A memorial honoring his life was held by his family in the evening outside the Convent Avenue Baptist Church in Harlem.
While many were celebrating Floyd's life, they were also still pushing for change in the criminal justice system.
Dozens gathered outside of City Hall in Lower Manhattan earlier in the day, three years to the day Floyd, an unarmed Black man, was killed while in police custody in Minnesota.
"The world was enraged ... marches and protests all over the world, calling for justice," said Lee Gill of the Campaign for an Elected Civilian Review Board.
Councilwoman Kristin Richardson-Jordan co-sponsored the Community Power Act last year. Advocates say they want to see it become law.
"It's just about getting an elected community review board so that our police can be held accountable. Honestly, the police won't police themselves," said Jazz Reed, director of communications for Councilwoman Richardson-Jordan.
"It replaces the CCRB with an elected board of New Yorkers, with the power to investigate and fire police who commit misconduct," Gill said.
A coalition of civil rights groups, including the National Action Network, also announced a new initiative where they will be tracking what corporate companies have followed through on their promises of diversity, equity and inclusion in the aftermath of Floyd's death.
"George Floyd is just one of the examples of the many acts of injustice that we have seen from police brutality. Just because it wasn't in New York City, doesn't mean that we don't stand by them," Richardson-Jordan said.
In the meantime, Terrence Floyd is remembering his brother, and honoring him with the memorial service at Convent Avenue Baptist Church.
"Three years now, it still bothers me, but each year I try to do something to make it better, make the community better, make the culture better," Terrence Floyd said.
"I want people to remember he had a purpose in life. He wanted to love," he added.
He said he will always remember the advice his brother gave him.
"I was reading some text messages from him last night. He was telling me, 'Don't hold your head down. We don't do head hanging here. We get up. Things happen. Pull up our pants do what we have to do keep moving. We strong. Floyd strong,'" Terrence Floyd said.
He said there was a sense of justice, but added there's a need for continued change and more training.
"It's the third year and not only are we remembering my brother, we're remembering Tyre Nichols, Jordan Neely. We're remembering all these people that died a senseless death," Terrence Floyd said.
Concerned Harlem resident Sandy Alexis said she felt it was important to bring her 7-year-old son, Storm, and 1-year-old daughter, Sword Lily, to Thursday night's memorial.

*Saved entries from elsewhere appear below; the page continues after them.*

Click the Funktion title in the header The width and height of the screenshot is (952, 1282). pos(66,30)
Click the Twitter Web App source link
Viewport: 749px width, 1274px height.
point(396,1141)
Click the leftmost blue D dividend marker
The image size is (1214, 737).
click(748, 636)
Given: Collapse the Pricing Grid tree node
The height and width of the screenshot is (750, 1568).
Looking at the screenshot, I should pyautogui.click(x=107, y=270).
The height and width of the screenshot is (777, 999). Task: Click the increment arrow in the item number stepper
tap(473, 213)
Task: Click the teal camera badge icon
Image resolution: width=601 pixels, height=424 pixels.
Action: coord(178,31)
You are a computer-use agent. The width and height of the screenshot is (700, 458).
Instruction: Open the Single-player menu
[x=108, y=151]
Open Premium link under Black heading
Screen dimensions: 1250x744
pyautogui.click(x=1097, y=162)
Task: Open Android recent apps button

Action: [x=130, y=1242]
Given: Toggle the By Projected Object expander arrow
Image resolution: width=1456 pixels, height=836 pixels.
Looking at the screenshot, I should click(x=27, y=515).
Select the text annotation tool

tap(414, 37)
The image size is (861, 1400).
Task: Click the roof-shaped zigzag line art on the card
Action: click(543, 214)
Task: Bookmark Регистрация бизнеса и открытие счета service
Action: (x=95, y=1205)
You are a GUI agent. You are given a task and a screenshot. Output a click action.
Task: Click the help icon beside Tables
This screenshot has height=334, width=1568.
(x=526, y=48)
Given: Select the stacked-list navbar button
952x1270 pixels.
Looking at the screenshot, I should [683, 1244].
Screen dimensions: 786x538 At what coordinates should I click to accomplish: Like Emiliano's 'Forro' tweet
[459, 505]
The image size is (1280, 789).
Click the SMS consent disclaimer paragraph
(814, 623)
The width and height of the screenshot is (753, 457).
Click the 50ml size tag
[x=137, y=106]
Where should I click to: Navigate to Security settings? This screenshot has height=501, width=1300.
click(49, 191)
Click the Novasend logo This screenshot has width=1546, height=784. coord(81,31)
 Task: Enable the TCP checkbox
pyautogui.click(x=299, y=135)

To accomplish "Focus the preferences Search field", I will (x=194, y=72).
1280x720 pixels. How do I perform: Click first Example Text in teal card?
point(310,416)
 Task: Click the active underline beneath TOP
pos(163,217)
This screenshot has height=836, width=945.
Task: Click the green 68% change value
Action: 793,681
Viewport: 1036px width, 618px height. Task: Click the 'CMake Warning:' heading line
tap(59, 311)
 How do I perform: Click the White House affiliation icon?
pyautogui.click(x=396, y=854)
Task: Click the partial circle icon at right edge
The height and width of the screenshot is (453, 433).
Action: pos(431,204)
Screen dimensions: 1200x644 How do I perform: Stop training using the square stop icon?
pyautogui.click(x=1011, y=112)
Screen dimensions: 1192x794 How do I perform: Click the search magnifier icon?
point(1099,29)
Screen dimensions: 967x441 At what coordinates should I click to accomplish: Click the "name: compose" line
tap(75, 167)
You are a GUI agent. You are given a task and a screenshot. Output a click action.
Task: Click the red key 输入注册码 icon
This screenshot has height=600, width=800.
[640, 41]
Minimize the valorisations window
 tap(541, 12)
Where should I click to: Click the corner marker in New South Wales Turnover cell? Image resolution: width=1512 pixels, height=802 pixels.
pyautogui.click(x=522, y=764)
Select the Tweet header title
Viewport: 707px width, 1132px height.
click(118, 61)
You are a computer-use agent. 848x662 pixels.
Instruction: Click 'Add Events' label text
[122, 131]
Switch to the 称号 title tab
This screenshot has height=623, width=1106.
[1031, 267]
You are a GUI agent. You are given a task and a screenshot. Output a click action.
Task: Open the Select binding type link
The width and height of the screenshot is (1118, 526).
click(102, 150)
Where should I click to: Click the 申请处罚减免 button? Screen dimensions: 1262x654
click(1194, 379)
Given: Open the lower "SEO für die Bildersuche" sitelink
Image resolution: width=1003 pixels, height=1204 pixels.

"The violence is traumatic, especially when you have young Black man. It's like seeing their future and that's never the future you want for your kid," Alexis said.
"When my son grows up he has a chance of being a George Floyd. He has a chance of being an Eric Garner. He has a chance of being a Trayvon Martin," another woman said.
There were a number of events honoring Floyd on Thursday, including one at City Hall and another at Washington Square Park.